Even though I stuck to ‘the good stuff’ I’d still have it with 2 teaspoons of sugar. 18 months later I was off the sugar completely. It was a slow, gradual process but this is how I did it (bearing in mind I probably don’t consume it as often as more regular coffee drinkers):

  1. Months 1-6: x2 teaspoons of Demerara sugar (not white!)
  2. Months 6-12: x1 teaspoon, accompanied by a sweet treat, e.g. homemade salted caramel or peanut butter flapjacks – I love the ones from my regular weekday spot Rosie & Joe (59 St Giles High St, London WC2H 8LH)
  3. Months 12-16: No added sugar, but alongside the treat (see above)
  4. Months 16 – now: No sugar, with treat on occasion

For those of you who drink coffee more frequently and are thinking about reducing your sugar intake, switch the above to weeks instead of months. Give it a go. I’d love to hear about how you get on.

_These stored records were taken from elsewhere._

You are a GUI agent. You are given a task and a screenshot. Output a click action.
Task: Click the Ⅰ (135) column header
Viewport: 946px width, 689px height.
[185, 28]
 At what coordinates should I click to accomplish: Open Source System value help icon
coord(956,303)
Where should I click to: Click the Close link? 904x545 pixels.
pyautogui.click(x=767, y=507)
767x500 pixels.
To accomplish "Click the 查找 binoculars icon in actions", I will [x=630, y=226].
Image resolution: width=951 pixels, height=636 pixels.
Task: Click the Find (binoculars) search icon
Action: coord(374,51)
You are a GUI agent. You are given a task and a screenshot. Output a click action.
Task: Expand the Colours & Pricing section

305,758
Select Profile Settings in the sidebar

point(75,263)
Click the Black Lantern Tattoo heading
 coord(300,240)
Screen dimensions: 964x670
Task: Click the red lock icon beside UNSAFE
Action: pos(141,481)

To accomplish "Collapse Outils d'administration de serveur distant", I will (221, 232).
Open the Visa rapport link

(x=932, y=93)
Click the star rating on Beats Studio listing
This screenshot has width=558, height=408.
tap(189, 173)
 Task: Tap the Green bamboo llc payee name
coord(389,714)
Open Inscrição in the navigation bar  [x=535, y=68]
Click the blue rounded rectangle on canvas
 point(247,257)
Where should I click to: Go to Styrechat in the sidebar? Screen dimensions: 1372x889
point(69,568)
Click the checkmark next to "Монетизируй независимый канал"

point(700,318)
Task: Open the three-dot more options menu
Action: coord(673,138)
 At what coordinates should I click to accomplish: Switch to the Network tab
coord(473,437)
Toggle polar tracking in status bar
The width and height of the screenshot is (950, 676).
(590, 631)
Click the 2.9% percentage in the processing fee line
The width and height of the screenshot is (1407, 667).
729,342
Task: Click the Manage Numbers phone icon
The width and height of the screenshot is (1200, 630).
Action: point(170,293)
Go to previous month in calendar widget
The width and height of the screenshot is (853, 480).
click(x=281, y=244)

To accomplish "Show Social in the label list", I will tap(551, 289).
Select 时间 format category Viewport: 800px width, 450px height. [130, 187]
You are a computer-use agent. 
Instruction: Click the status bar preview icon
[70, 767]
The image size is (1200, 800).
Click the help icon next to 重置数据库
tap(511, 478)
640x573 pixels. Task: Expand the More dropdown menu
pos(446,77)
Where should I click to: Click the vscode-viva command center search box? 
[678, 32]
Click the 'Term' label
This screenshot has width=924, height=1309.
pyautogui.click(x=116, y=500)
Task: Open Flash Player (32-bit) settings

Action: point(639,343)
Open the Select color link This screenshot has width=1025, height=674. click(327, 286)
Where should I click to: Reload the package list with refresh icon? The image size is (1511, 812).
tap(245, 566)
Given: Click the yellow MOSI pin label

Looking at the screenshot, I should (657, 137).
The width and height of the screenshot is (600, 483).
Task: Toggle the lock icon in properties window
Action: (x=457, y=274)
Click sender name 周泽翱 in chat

Find them on social media: Twitter  #rosieandjoe

Some basic sugar facts can be found on the Live Well section of the NHS website here. The main reasons to cut down are, essentially:

  • Weight gain, which in turn increases your risk of health conditions such as heart disease and Type 2 diabetes
  • Sugary foods and drinks can also cause tooth decay, especially if you eat them between meals. The longer the sugary food is in contact with teeth, the more damage it causes. Sugars found naturally in whole fruit are less likely to cause tooth decay, because the sugars are contained within the structure of the fruit. FYI – when fruit is juiced or blended, the sugars are released.

I will also add at this stage that I’m not a fan of sweeteners and have never added them to coffee or tea in isolation – more natural options like Stevia are present in Meal Replacement and Protein shakes, which I do occasionally drink.

Generally however, I think if you’re going to go for a ‘Diet’ or ‘Low fat’ option of something you may as well just go for the original option less frequently, as research has shown that these aren’t necessarily much better, and in some cases more processed or artificial. The mental justification around these items may cause more harm than if you were just going to have the ‘normal’ option as the odd treat.

One Comment

  • Sam Deane says:

    Thanks Liv!
    Giving up sugar seemed impossible as a ‘committed’coffee drinker!
    Your set up makes it look so easy and I can see that is something I can do. I would also gain by seeing myself adding the structure you describe into my life.
    Thank you. I didn’t expect a life changing breakthrough as I sat here but think I got one from your post!